Al-Qur'an

Dan janganlah kamu mengikuti apa yang kamu tidak mengetahui pengetahuan tentangnya. Sesungguhnya, pendengaran, penglihatan dan hati, semua itu akan diminta pertanggungjawabannya. (QS. Al-Israa' 36)

Kamis, Agustus 01, 2013

Syarat Yang Harus Dipenuhi Dalam Beribadah


Dan Aku tidak menciptakan jin dan manusia melainkan supaya mereka menyembah-Ku. (QS. Adz Dzaariyaat 51: 56)
Hak Allah atas hamba-hamba-Nya adalah agar mereka beribadah kepada-Nya dan tidak menyekutukan-Nya. (HR. Bukhari-Muslim)
Hakikat ibadah adalah mengesakan Allah dengan segala macam bentuk perhambaan, seperti do’a, shalat, shaum, qurban, nadzar, serta berbagai macam ibadah lainnya yang dilakukan dengan penuh ketundukan dan kepatuhan kepada Allah, disertai rasa cinta kepada-Nya dan rasa hina dalam naungan keagungan-Nya. ( Abdul Aziz bin Abdullah Bin Baaz, Aqidah Shohihah versus Aqidah Bathilah)

→ Materi Hasil Ekstraksi:
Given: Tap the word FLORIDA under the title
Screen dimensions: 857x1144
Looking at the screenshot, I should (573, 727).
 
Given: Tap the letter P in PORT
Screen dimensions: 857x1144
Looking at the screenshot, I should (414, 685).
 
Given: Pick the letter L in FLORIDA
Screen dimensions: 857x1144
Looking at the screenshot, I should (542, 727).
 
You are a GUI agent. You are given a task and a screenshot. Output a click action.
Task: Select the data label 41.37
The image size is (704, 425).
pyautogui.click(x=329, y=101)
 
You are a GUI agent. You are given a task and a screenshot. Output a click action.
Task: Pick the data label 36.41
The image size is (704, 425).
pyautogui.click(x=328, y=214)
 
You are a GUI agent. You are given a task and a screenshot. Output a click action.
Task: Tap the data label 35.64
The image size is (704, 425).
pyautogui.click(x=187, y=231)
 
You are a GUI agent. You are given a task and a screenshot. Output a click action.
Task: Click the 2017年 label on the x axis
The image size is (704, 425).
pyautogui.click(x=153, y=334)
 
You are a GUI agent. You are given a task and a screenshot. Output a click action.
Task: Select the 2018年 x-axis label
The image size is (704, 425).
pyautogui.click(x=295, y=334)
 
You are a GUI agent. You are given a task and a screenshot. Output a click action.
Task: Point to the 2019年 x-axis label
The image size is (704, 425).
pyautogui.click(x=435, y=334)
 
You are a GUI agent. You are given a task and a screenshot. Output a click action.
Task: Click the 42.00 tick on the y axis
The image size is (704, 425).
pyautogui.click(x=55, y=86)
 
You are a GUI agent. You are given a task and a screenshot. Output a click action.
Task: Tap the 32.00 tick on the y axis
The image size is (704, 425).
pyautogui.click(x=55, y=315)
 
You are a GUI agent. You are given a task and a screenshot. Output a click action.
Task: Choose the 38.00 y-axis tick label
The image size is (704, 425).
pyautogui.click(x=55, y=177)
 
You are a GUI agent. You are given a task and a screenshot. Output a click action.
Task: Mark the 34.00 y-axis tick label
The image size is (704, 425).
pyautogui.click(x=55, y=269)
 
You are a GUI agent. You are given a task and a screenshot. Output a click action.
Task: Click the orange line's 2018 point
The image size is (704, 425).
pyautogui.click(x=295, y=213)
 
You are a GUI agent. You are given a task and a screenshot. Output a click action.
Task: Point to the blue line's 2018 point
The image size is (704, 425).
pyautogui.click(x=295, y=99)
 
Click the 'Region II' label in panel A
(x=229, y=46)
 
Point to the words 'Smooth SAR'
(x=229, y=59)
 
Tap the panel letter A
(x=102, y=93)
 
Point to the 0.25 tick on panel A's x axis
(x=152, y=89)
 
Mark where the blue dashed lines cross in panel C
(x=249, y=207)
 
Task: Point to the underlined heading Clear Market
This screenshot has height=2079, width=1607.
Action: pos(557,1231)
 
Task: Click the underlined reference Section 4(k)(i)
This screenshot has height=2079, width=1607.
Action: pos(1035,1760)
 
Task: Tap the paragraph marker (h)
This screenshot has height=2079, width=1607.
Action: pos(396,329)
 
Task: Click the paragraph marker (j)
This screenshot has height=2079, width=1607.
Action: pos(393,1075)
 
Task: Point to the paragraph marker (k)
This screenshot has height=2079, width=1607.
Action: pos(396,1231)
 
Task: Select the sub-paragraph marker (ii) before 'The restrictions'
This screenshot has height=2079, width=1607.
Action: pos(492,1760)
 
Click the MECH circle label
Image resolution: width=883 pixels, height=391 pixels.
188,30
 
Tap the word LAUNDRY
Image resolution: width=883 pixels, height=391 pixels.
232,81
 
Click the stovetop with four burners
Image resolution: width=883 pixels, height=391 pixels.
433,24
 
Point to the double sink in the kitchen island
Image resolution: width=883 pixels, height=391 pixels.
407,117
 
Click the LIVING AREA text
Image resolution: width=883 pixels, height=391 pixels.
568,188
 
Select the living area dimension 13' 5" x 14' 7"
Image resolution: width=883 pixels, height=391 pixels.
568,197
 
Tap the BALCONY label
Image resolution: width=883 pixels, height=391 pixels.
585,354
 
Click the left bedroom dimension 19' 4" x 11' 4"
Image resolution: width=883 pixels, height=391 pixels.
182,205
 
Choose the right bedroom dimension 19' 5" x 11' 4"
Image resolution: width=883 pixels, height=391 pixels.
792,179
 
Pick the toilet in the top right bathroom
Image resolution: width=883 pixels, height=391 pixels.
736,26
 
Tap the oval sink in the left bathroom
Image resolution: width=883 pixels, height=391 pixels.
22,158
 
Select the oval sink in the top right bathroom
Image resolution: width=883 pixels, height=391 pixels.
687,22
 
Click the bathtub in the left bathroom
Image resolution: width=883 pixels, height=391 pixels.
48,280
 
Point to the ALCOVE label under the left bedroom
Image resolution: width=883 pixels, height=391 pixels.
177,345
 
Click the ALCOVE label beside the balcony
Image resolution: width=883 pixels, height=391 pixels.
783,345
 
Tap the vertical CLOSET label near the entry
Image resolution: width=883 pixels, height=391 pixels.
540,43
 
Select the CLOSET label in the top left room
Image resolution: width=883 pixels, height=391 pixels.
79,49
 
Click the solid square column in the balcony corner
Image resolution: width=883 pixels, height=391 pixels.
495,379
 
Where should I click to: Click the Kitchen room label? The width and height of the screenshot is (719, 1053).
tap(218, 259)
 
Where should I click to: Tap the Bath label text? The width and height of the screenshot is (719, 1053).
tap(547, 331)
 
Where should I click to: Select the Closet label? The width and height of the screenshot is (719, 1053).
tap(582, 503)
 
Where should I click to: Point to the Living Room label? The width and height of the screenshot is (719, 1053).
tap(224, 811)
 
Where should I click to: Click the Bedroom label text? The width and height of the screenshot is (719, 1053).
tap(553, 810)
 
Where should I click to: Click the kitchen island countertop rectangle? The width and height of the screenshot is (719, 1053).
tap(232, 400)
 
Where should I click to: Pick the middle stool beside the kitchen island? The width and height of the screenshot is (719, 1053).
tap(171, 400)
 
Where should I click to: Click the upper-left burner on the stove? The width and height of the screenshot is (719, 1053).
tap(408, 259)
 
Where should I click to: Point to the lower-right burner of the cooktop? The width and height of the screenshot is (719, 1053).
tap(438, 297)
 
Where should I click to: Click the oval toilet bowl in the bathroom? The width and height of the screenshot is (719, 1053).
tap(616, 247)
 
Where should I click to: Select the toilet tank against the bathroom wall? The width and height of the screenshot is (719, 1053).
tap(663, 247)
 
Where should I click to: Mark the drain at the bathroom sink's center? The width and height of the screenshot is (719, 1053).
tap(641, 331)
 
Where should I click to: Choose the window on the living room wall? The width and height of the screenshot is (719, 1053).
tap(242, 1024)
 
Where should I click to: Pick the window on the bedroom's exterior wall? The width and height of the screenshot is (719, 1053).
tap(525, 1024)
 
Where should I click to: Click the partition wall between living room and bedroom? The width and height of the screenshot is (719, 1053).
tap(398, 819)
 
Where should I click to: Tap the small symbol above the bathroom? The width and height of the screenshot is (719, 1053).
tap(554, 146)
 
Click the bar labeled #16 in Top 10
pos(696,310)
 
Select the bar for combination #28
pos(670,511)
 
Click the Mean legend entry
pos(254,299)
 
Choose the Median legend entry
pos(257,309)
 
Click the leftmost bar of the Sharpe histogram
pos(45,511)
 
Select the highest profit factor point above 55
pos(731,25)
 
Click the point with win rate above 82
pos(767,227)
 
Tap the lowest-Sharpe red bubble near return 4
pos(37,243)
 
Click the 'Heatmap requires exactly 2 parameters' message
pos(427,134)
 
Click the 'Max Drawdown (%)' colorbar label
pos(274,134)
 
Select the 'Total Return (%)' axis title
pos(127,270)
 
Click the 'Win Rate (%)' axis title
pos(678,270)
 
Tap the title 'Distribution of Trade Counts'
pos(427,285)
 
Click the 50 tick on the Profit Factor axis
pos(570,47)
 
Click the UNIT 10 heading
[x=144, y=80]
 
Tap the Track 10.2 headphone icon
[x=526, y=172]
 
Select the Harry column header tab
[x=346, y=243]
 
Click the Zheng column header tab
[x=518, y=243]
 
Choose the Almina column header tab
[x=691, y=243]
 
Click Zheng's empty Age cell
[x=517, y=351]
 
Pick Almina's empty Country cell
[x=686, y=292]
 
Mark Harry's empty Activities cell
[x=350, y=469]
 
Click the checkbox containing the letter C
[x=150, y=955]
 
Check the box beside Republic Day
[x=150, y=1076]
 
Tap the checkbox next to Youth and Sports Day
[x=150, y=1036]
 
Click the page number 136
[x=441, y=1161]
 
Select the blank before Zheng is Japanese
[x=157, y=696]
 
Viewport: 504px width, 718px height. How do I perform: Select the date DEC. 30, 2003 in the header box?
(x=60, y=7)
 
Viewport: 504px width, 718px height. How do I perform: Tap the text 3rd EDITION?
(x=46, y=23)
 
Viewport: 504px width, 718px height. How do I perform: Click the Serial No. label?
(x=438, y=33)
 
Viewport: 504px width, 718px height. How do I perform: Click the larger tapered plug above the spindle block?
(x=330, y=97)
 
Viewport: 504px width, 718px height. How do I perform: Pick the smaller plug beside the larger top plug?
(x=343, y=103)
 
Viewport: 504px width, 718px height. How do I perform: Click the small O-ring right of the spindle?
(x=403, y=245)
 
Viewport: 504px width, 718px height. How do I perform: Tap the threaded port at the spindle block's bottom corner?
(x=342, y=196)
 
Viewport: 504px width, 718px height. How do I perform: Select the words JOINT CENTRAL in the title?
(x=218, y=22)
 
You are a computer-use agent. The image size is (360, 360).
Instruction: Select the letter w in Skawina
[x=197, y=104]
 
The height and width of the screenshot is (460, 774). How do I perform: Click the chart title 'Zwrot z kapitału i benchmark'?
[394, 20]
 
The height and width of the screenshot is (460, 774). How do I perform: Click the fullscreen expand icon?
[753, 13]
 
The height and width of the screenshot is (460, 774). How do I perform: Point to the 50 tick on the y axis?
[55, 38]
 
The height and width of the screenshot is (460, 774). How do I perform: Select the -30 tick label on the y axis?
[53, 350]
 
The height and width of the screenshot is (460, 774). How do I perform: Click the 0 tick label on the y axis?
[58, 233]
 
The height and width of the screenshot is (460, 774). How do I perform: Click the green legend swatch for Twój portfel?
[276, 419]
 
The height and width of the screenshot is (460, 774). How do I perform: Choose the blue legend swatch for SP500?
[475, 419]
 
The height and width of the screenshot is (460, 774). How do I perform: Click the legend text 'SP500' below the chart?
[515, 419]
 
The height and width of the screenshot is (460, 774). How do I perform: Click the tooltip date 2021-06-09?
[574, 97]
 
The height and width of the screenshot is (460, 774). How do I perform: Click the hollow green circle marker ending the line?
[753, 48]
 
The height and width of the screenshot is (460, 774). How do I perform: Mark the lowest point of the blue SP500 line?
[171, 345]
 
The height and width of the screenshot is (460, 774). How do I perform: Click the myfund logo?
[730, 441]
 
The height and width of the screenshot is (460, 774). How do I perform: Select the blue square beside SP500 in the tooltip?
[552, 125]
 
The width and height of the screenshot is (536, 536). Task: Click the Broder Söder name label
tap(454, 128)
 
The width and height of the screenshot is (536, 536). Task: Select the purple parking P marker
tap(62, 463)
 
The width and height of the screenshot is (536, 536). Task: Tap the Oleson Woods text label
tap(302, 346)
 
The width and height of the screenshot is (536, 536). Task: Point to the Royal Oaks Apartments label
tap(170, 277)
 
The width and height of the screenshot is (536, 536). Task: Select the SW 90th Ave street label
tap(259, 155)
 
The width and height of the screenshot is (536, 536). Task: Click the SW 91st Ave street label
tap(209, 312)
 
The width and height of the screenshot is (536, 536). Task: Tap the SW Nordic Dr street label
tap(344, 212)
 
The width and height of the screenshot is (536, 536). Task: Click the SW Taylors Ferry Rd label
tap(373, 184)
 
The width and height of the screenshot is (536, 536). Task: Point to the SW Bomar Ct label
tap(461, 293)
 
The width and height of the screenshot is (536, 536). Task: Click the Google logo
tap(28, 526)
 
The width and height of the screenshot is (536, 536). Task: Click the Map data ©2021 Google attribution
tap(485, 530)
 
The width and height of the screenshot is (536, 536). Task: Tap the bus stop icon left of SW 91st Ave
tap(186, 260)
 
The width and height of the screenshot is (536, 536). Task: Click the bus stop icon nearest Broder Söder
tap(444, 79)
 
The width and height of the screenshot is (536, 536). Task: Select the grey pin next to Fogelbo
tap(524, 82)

→ Sasaran Tugas:
**A.** Sebutkan semua bentuk perhambaan yang disebut satu per satu sebagai contoh dalam teks bacaan tentang syarat beribadah.
**B.** Terjemahkan kalimat "Hak Allah atas hamba-hamba-Nya adalah agar mereka beribadah kepada-Nya dan tidak menyekutukan-Nya." dari teks bacaan ke dalam bahasa Inggris.

→ Hasil Berurutan:
**A.** do’a, shalat, shaum, qurban, nadzar

**B.** The right of Allah over His servants is that they worship Him and do not associate anything with Him.